─── SOURCE DATA ───
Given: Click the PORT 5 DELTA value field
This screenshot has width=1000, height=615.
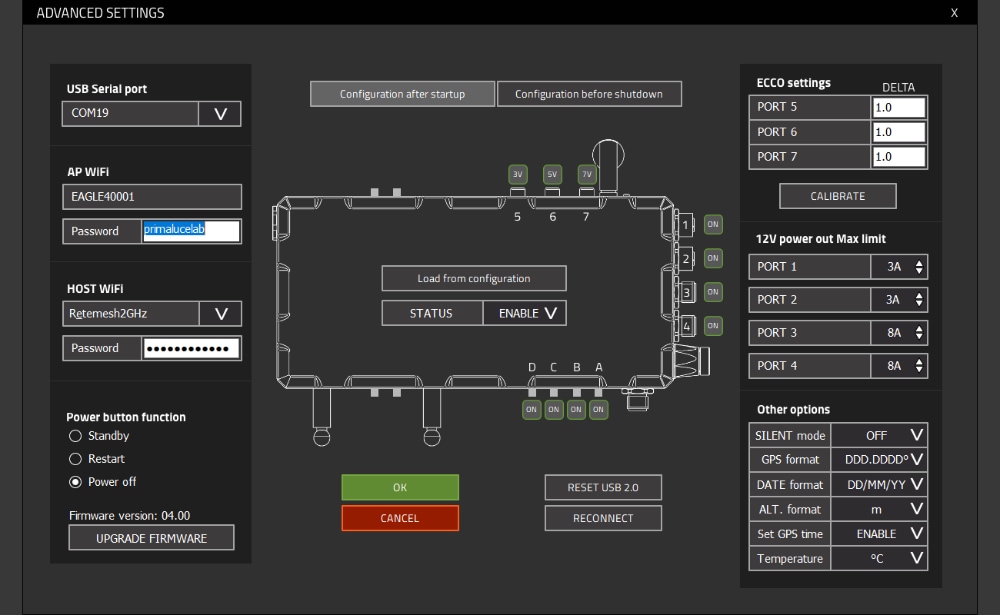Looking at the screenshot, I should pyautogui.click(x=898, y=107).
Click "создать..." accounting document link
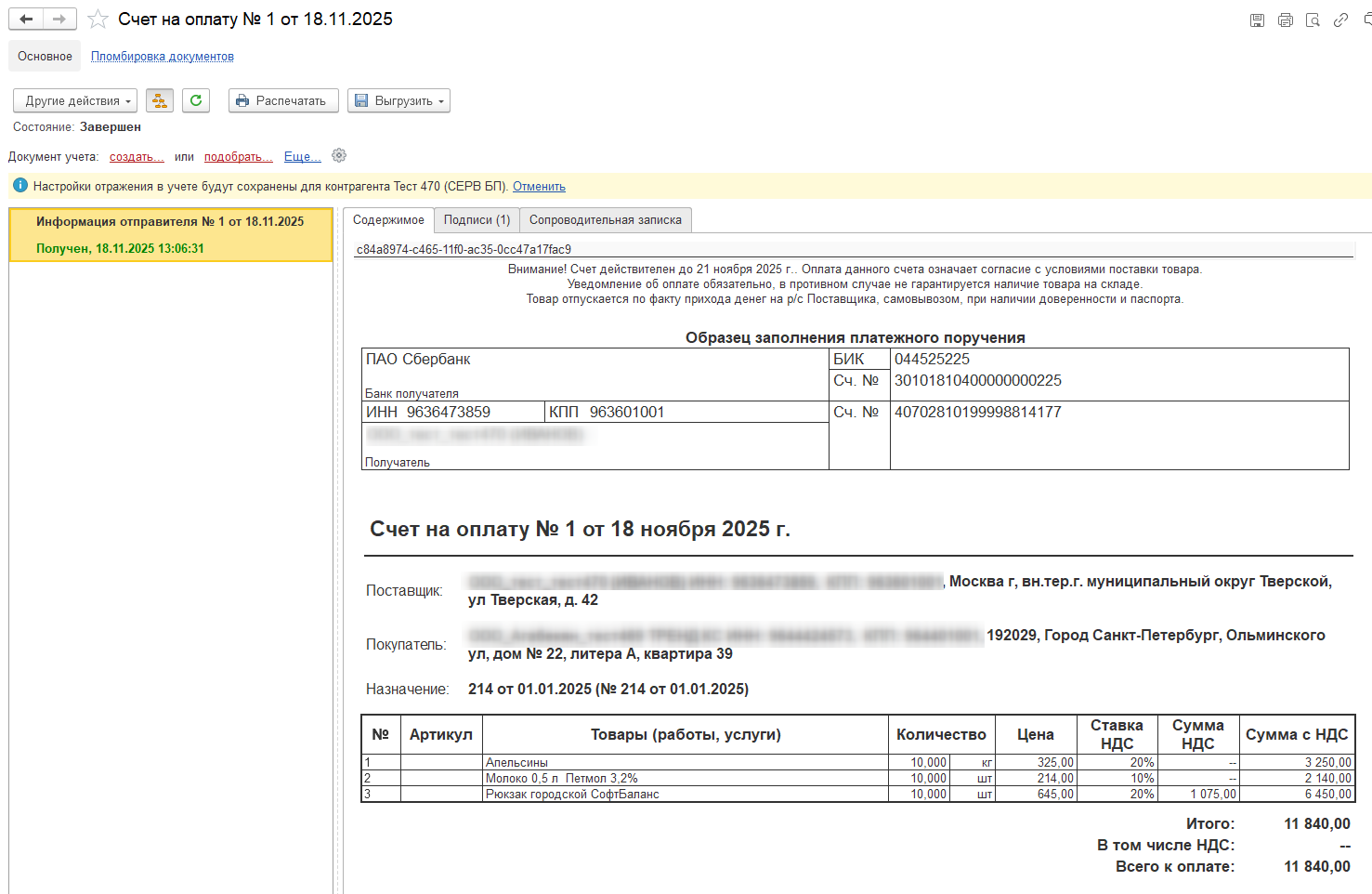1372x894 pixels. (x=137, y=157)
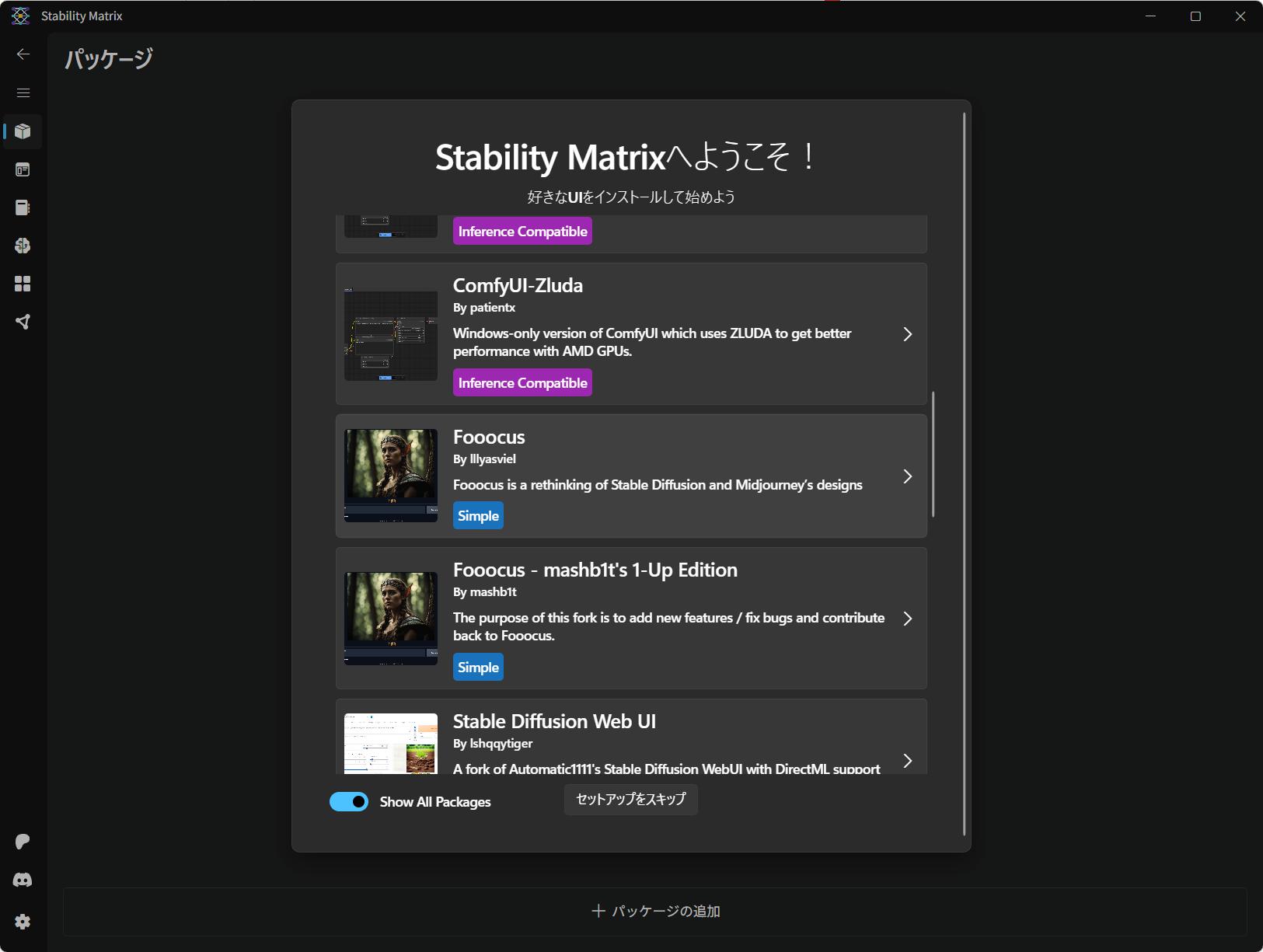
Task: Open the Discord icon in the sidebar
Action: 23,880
───
─── SOURCE DATA ───
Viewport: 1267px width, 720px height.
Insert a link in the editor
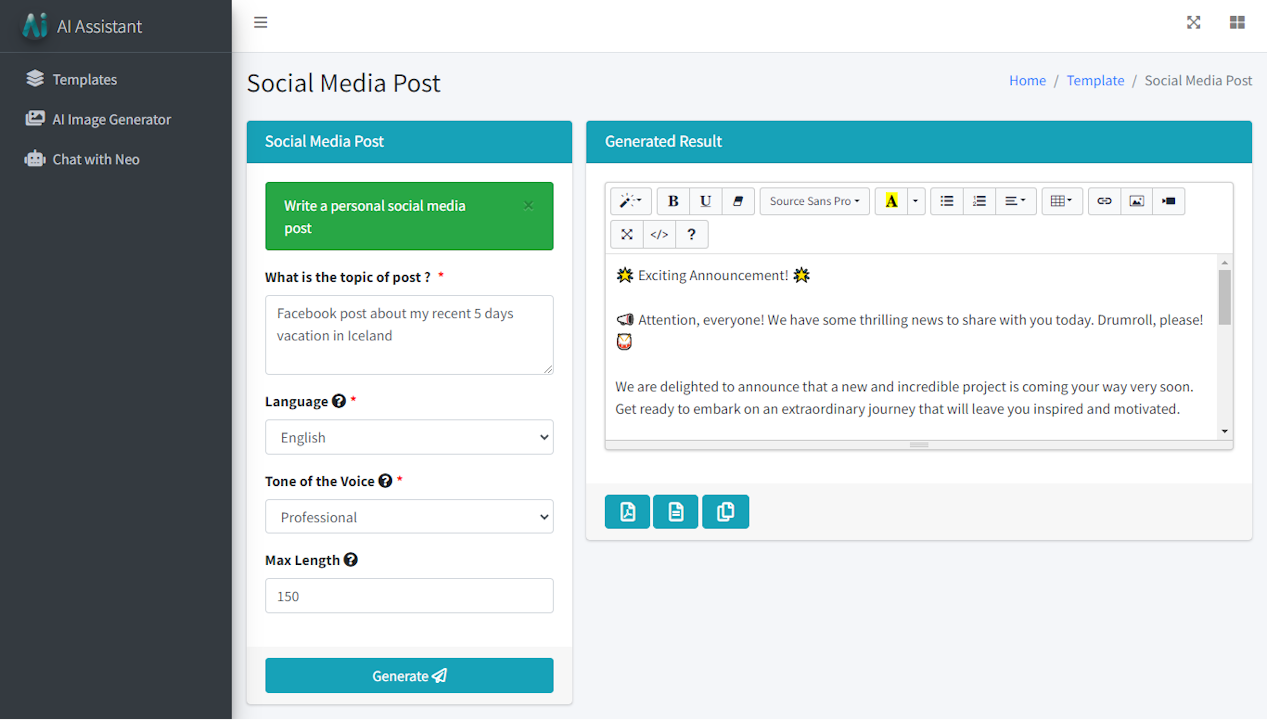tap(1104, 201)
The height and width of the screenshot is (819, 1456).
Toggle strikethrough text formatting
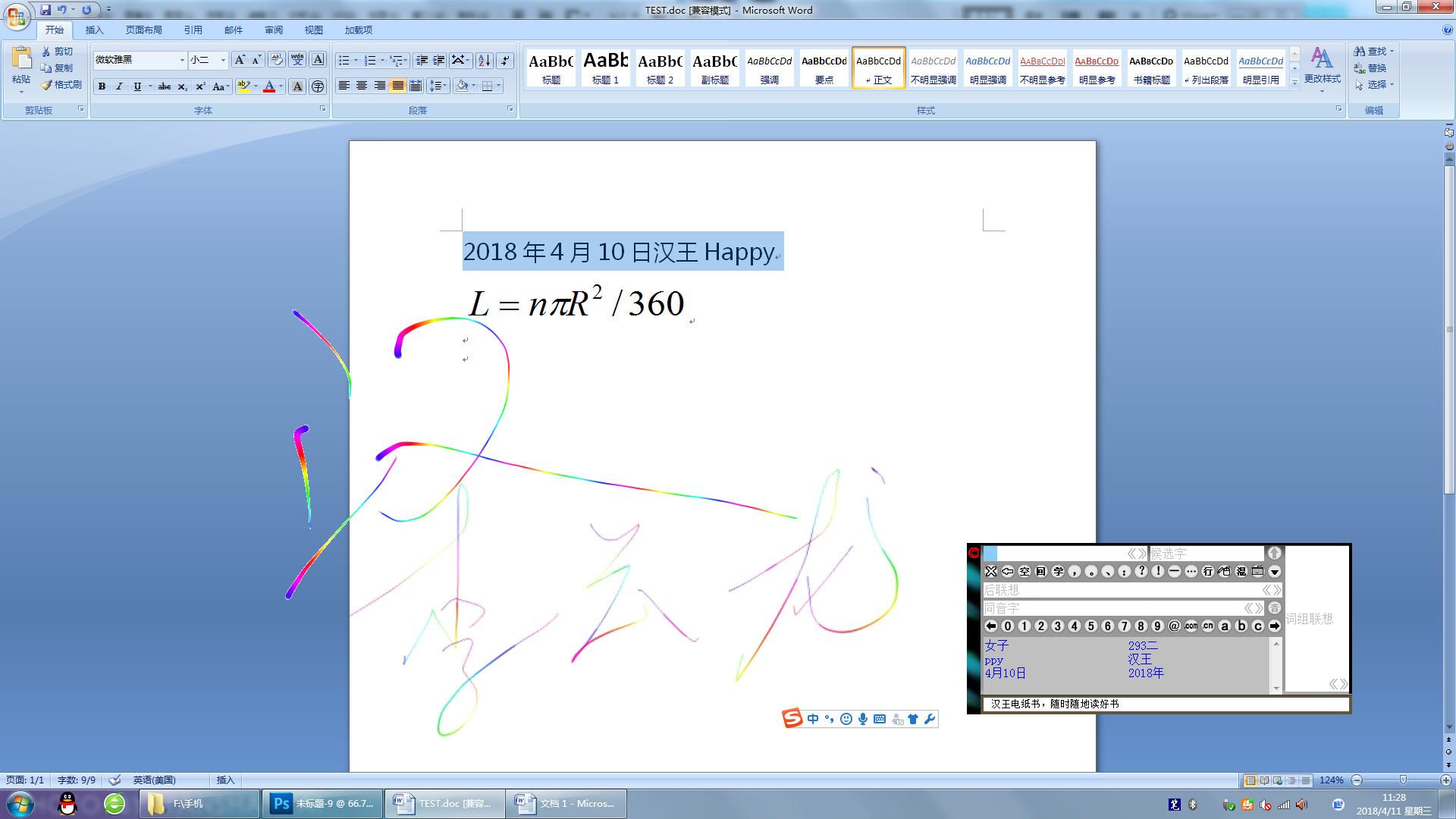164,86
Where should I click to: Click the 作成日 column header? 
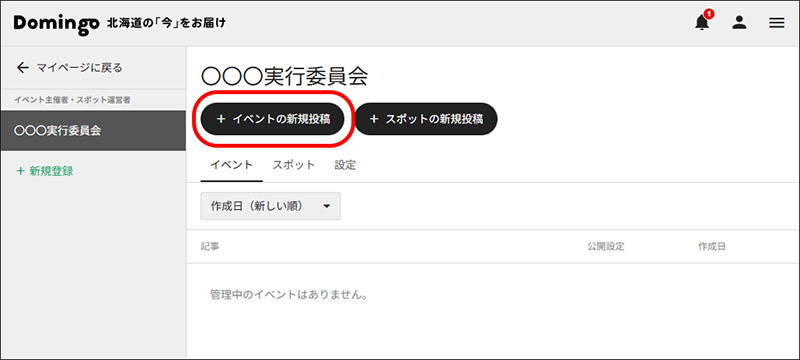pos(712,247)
───
─── SOURCE DATA ───
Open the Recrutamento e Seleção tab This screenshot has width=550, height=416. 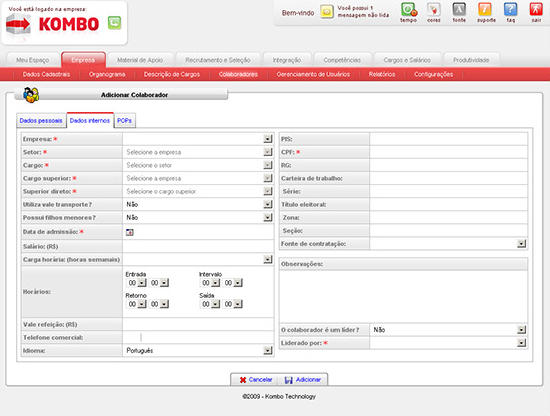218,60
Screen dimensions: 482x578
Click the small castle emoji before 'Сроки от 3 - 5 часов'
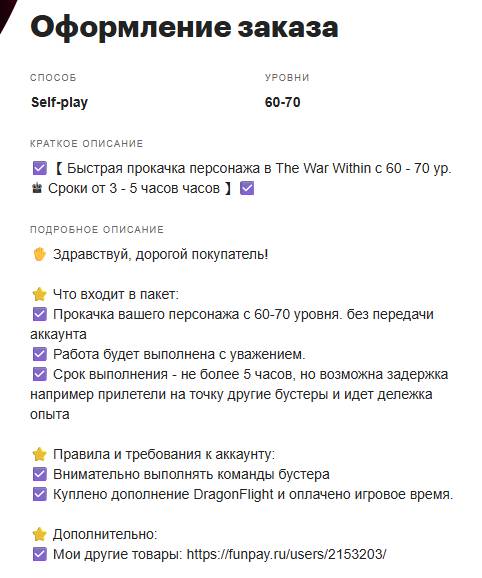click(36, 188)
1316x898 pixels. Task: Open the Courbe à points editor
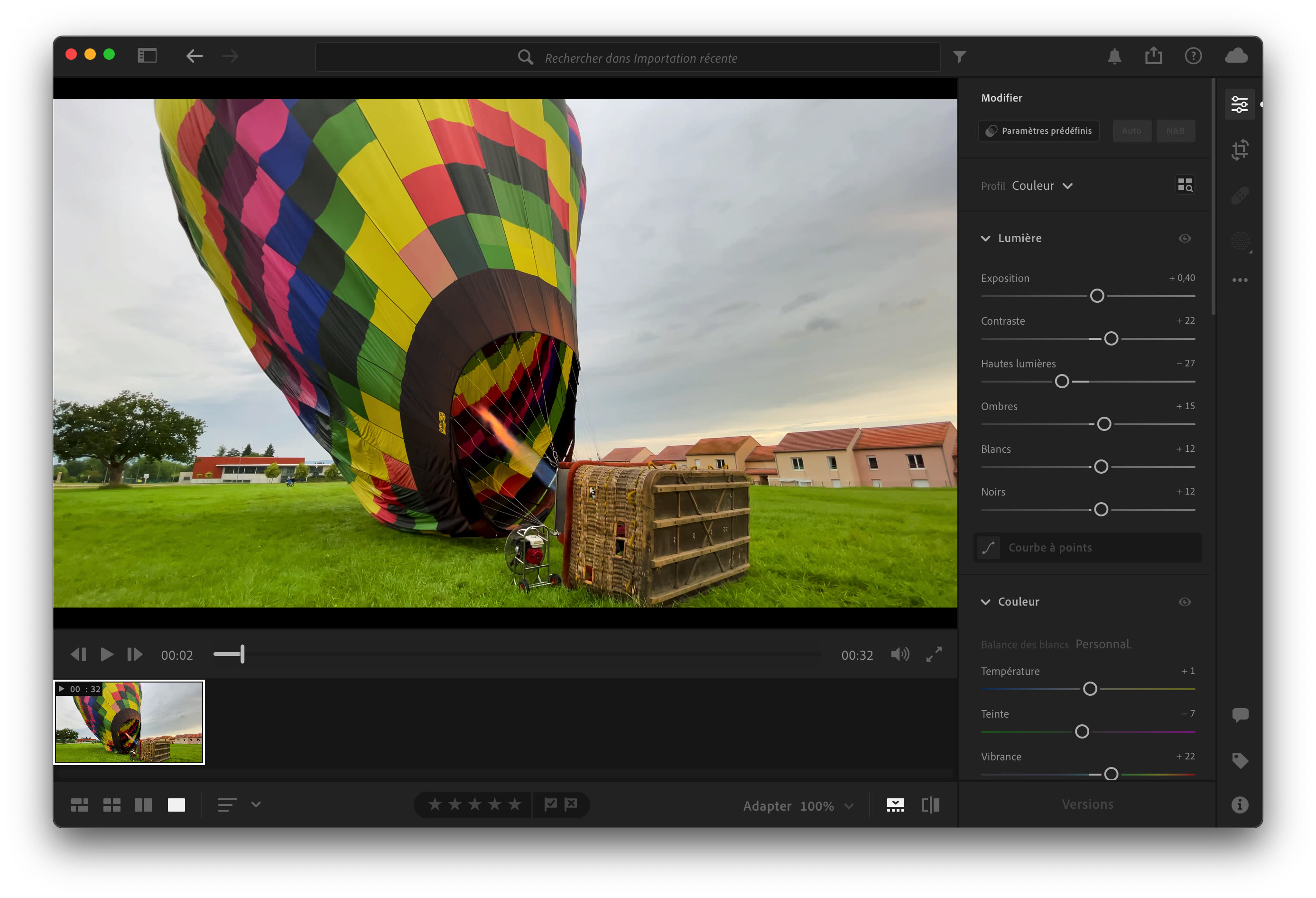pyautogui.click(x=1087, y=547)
───
» **GIVEN PROBLEM**: Reproduce verbatim the stretch of the listing from the line containing "1316x898 pixels. Task: Open" through the line containing "pyautogui.click(x=1087, y=547)", omitting the pictures.

» **RESPONSE BELOW**:
1316x898 pixels. Task: Open the Courbe à points editor
pyautogui.click(x=1087, y=547)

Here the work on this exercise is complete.